I don't think that it would be going out onto all that rickety a limb to assume that the fantasy battles were writer-director Zack Snyder's real point of interest here, with the rest of the film existing simply as a structure into which he could dump numerous scenes which could not possibly fit into any sort of conventional, rational narrative. Consider one battle, set in the trenches of World War I, featuring Babydoll and her army of four fellow prisoners in a battle involving steam-and-clockwork-powered German zombies, biplanes, blimps, a giant robot and what might well have been the Red Skull's father, set to a remix of "White Rabbit." Is it visually stimulating and imaginative? Unquestionably. It's also almost totally arbitrary. Why is any of this here? The girls are trying to steal a map from the Germans in the fantasy because they're trying to steal a map to the labrythine brothel one level up in the delusion. Nothing but the most obvious, broad-stroke correlations exist between the layers of fantasy. When Dom Cobb unwittingly brought a train into his dream in Inception, it was because of a very specific, story-centric reason. The content of Babydoll's dance reveries by and large does not have any bearing, symbolic or otherwise, on the story as a whole. It's there because it looks cool, and because without it, the film would be about an hour long. I can't say it's not entertaining, but I rapidly tire of Snyder's action directing style, and by "rapidly" I mean "about ten minutes into 300." One gets the impression that the only reason this film exists is because no one would allow him to make a series of the world's most expensive music videos.

This clumsy structure could be more easily forgiven with the inclusion of compelling characters, but alas, we'll have to use our own imaginations and fantasies to cull those into being. Snyder's Babydoll is clearly intended to be some action icon, but after all this time, she's just another little girl. This is no Sarah Conner or Ellen Ripley, or Kill Bill's The Bride, a woman who overcomes extreme obstacles through iron determination or leadership charisma, but rather one who becomes a hero because she can twirl swords around while wearing an undersized schoolgirl's outfit, some kind of faux feminism which "empowers" women by 1. giving them superpowers they don't really have, and 2. making sure they look hot whilst using them. While I don't doubt that a woman in a dire and debilitating bind would imagine herself gifted with incredible abilities as a coping mechanism, I doubt they would imagine the miniskirts, garters and fishnets, choosing to resist the dominion of males by wholeheartedly buying into the role society has picked for them.

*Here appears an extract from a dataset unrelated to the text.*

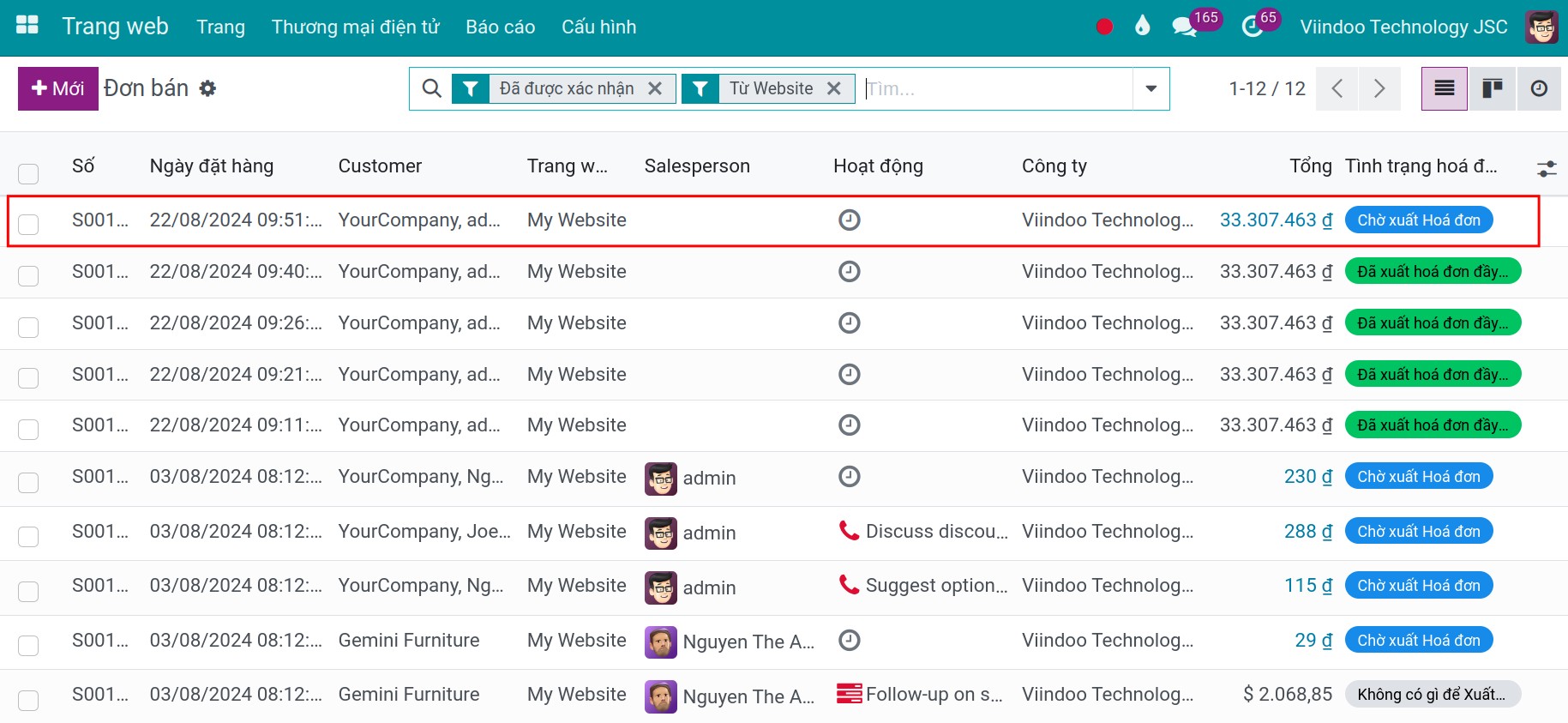
Task: Go to the next page of records
Action: (x=1379, y=88)
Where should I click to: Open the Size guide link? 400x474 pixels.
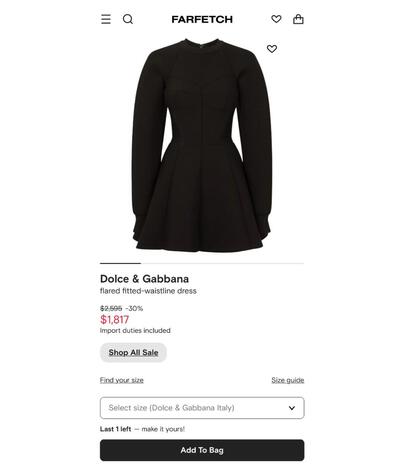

The ultimate resolution is interesting, and unexpected. I say "interesting" primarily because I don't think it ends up working all that well, but it at least hints at some semblance of an idea behind it all. It's regrettable, then, that the worst moment is saved till the last, when a piece of narration aimed squarely at the audience is read over a black screen, explaining, in the most blunt and ham-fisted manner, what the moral of the story was, in case you somehow didn't catch it. It's as if the director assumed that the audience was lobotomized, as well.